__WHAT YOU NEED TO DO__:
1) State whether each statement agrees with the exams discussion, answering yes or no and quoting the words that decide it: (a) Children in grades 1-3 give all of their exam answers orally. (b) A period of review is recommended before exams. (c) Math may be left out of the exam.
2) Reproduce the exams discussion exactly, from "The goal of" up to and including "the relevant point.".

__TEXT SECTION__:

▽

Exams Discussion

What kind of preparation or study should take place before exams?

No review or special preparation is needed. For children in grades 1-3, all of the answers are oral, and for children in grades 4-6, you might require some written answers (if the child is doing written narrations), but much of it will still be done orally.

The goal of a CM-style exam is to allow the child to tell what he knows--not point out what he doesn't. For example, if you've been reading about Columbus, you could simply ask, "Tell me what you know about Christopher Columbus." You might get a long lovely narration that omits "1492" and the exact names of the ships, but you will know that your child knows the basic history surrounding Columbus. You might get a cryptic answer such as "He sailed across the ocean with the Nina, Pinta, and Santa Maria and discovered America instead of India." In this case, you can tell that your child recalls pertinent details about the story, but for whatever reason didn't want to tell the whole story. Neither one of these answers is wrong. The length of a narration is not always the relevant point.

You will proceed like this, asking just one or two questions, probably, from each book that you have been reading. You will ask your child to recite anything you've memorized (poetry, Scripture). You will require a neat sample of handwriting (copywork). You will ask your child to sing a song you've learned, describe one of the paintings from picture study, tell which piece of music was his favorite and why, and so on.

The exam should touch on each area of your curriculum--even math. Picking two or three problems from your child's math program and asking him to solve them is enough. Or, you could ask him to teach you how to subtract, or whatever, and let him explain the process.

△

Dataset rows
▽

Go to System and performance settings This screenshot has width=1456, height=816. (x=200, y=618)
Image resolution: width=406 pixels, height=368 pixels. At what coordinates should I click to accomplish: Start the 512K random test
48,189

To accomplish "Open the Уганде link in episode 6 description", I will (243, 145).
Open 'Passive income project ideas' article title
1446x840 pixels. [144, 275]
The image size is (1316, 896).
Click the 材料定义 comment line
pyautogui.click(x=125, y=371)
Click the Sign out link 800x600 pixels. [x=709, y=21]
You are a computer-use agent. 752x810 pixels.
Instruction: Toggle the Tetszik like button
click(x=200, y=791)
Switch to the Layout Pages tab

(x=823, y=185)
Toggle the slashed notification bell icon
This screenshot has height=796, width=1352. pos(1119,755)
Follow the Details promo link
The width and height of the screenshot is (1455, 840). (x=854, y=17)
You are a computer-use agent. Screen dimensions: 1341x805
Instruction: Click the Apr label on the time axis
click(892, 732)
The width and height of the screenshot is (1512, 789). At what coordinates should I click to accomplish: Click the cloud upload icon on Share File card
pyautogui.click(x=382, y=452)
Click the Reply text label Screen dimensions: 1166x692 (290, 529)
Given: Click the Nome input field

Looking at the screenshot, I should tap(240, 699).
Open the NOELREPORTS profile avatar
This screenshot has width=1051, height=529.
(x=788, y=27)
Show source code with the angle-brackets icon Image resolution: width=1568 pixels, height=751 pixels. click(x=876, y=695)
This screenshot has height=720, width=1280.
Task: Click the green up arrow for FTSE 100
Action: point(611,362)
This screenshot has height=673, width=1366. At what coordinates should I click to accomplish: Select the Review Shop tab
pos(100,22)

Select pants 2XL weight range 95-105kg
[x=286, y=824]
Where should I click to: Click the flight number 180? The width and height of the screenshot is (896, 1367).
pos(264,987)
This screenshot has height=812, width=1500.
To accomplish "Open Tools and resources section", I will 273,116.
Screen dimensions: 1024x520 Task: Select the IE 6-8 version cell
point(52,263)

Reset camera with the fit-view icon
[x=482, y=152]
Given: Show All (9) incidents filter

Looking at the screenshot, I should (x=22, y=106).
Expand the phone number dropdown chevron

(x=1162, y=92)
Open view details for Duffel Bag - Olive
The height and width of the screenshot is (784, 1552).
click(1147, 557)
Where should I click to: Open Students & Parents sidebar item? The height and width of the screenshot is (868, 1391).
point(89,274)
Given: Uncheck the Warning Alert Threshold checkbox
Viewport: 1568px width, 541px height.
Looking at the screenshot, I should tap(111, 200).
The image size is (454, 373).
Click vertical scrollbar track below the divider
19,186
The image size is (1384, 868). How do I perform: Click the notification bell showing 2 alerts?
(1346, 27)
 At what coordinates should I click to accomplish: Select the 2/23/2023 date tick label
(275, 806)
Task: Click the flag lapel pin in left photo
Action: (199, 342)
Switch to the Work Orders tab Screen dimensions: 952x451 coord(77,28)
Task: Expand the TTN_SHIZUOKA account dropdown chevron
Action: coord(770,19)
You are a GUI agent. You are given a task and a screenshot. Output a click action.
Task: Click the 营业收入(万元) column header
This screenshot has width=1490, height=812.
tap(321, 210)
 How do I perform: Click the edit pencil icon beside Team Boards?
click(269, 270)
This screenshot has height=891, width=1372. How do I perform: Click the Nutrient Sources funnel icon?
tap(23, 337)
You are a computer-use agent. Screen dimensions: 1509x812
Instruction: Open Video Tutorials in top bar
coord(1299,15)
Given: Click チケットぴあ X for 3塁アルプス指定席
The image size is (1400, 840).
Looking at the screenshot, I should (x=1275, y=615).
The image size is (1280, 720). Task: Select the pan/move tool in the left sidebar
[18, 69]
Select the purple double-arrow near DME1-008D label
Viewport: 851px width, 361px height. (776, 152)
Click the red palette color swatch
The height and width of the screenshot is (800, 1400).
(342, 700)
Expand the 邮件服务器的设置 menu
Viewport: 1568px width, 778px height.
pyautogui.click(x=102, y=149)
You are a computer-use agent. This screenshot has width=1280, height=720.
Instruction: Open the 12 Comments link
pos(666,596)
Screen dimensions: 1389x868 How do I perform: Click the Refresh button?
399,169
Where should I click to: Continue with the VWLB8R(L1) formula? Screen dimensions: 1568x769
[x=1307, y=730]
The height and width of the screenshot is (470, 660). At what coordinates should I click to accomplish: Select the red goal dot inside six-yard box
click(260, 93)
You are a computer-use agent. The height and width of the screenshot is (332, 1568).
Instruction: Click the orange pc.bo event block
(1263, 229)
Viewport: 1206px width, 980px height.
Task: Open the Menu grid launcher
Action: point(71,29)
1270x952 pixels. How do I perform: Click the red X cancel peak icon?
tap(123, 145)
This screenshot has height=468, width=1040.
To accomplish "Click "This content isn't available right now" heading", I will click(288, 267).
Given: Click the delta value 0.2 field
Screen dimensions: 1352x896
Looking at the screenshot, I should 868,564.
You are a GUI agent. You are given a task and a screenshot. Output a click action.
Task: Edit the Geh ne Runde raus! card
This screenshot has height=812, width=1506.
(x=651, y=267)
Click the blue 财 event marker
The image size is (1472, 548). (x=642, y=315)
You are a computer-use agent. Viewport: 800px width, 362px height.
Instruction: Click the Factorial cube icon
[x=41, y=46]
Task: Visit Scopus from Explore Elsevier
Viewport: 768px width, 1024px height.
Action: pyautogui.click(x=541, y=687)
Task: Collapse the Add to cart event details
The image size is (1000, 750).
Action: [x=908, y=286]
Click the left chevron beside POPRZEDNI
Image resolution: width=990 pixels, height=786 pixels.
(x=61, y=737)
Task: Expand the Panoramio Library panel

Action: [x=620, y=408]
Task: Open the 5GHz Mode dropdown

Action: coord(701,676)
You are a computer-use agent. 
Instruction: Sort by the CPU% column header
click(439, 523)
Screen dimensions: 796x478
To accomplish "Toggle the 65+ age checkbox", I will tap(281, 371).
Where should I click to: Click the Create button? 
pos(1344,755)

△

__RESPONSES TO THE TASKS__:
1)
(a) Yes: "For children in grades 1-3, all of the answers are oral"
(b) No: "No review or special preparation is needed."
(c) No: "The exam should touch on each area of your curriculum--even math."

2)
The goal of a CM-style exam is to allow the child to tell what he knows--not point out what he doesn't. For example, if you've been reading about Columbus, you could simply ask, "Tell me what you know about Christopher Columbus." You might get a long lovely narration that omits "1492" and the exact names of the ships, but you will know that your child knows the basic history surrounding Columbus. You might get a cryptic answer such as "He sailed across the ocean with the Nina, Pinta, and Santa Maria and discovered America instead of India." In this case, you can tell that your child recalls pertinent details about the story, but for whatever reason didn't want to tell the whole story. Neither one of these answers is wrong. The length of a narration is not always the relevant point.